Edwards and Sands are solid in the return game, and Gasser’s punts are solid, but there are a couple of huge gaps in this lineup.
2018 outlook
2018 Schedule & Projection Factors
Date | Opponent | Proj. S&P+ Rk | Proj. Margin | Win Probability |
1-Sep | at Nebraska | 60 | -17.0 | 16% |
8-Sep | Morgan State | NR | 33.2 | 97% |
15-Sep | at Northwestern | 38 | -21.6 | 11% |
22-Sep | at Iowa State | 46 | -19.7 | 13% |
6-Oct | Miami (Ohio) | 82 | -8.0 | 32% |
13-Oct | at Buffalo | 93 | -9.7 | 29% |
20-Oct | at Kent State | 127 | 0.3 | 51% |
27-Oct | Central Michigan | 116 | 1.8 | 54% |
1-Nov | Northern Illinois | 69 | -10.1 | 28% |
10-Nov | at Eastern Michigan | 96 | -9.0 | 30% |
17-Nov | Bowling Green | 97 | -3.7 | 41% |
23-Nov | at Ohio | 68 | -15.2 | 19% |
Projected S&P+ Rk | 119 |
Proj. Off. / Def. Rk | 129 / 62 |
Projected wins | 4.2 |
Five-Year S&P+ Rk | -7.9 (105) |
2- and 5-Year Recruiting Rk | 126 / 124 |
2017 TO Margin / Adj. TO Margin* | 10 / 1.0 |
2017 TO Luck/Game | +3.2 |
Returning Production (Off. / Def.) | 62% (36%, 87%) |
2017 Second-order wins (difference) | 4.8 (2.2) |
It feels like Bowden has been around forever, in part because he got his first head coaching gig at age 31. Still only 62, he could still have a few more years if he keeps this rickety plane in the air. There are just enough exciting underclassmen to think Akron might have another peak or two in it under Bowden, but I can’t imagine that happens in 2018.

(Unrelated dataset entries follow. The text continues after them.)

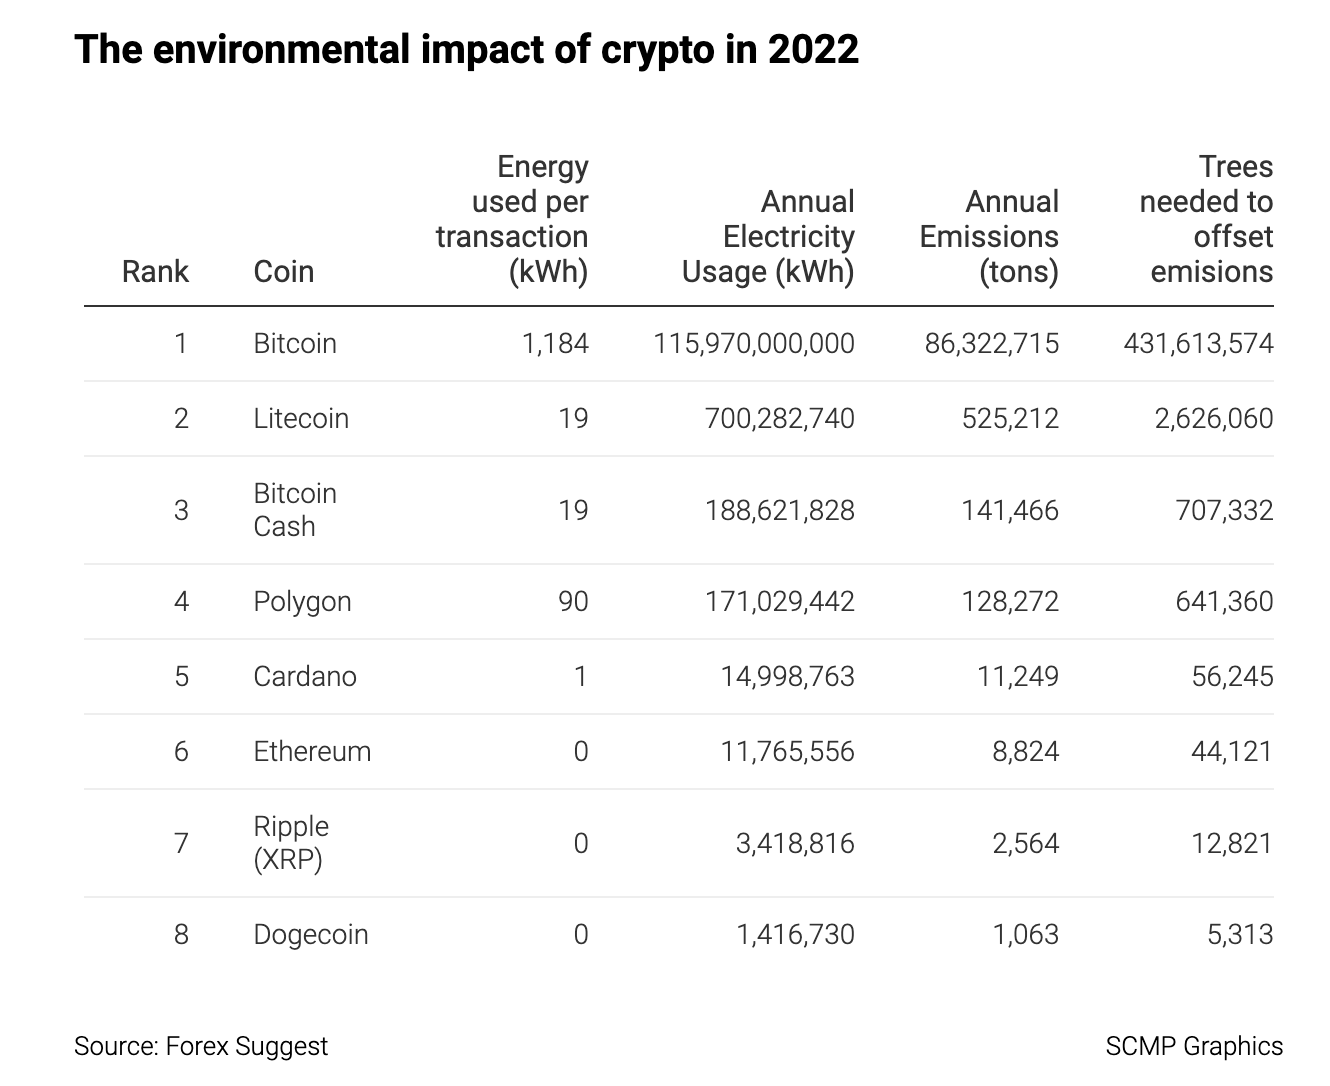Click Cardano in the Coin column

(x=305, y=676)
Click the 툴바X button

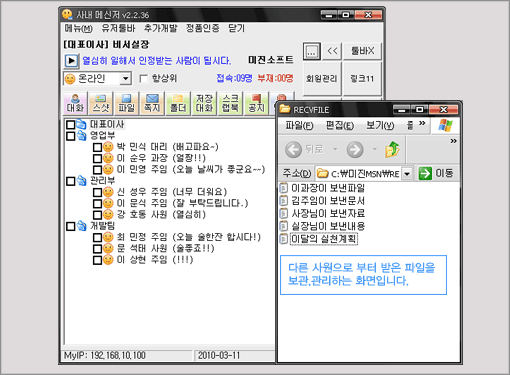pyautogui.click(x=362, y=51)
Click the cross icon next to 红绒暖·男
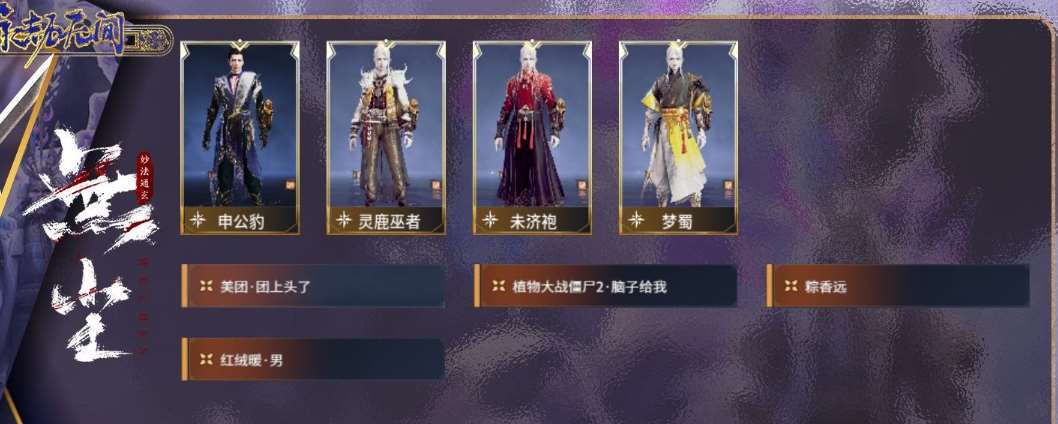1058x424 pixels. point(206,360)
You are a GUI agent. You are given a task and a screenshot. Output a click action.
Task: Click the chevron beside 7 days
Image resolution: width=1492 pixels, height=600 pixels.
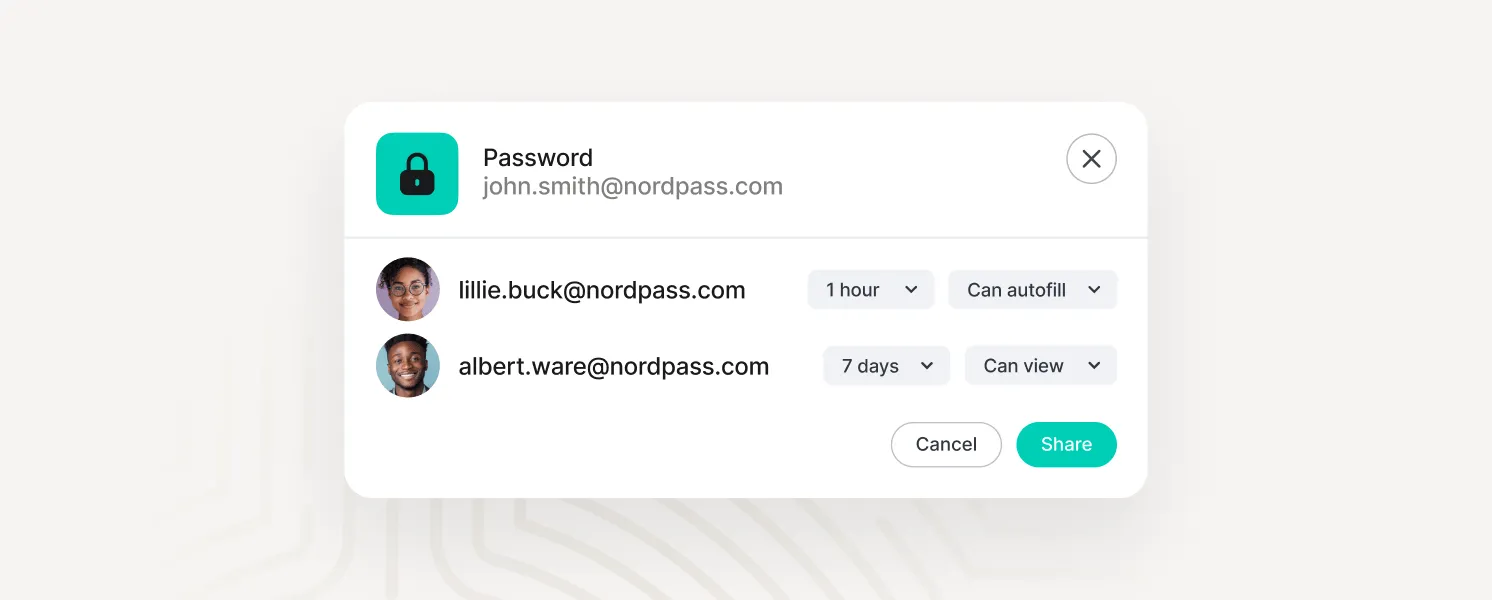[927, 366]
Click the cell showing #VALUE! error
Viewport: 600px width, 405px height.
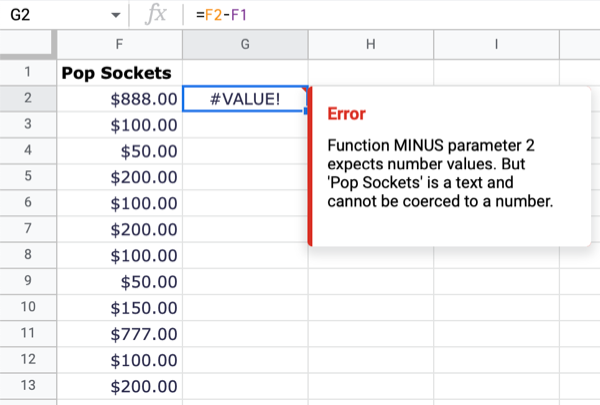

The combination of luck’s regression to the mean, a skill corps reset, and Amato’s retirement will probably tamp down Akron’s potential in the short term. S&P+ projects the Zips only 119th and favors them in only three games, two of which are tossups (0.3-point favorite against Kent State, 1.8 against CMU).
Youngsters like Nelson, Booker, and Wolfley have pretty high upside, though. That could mean a sooner-than-expected rise, but more likely, it could mean good things in 2019 and beyond.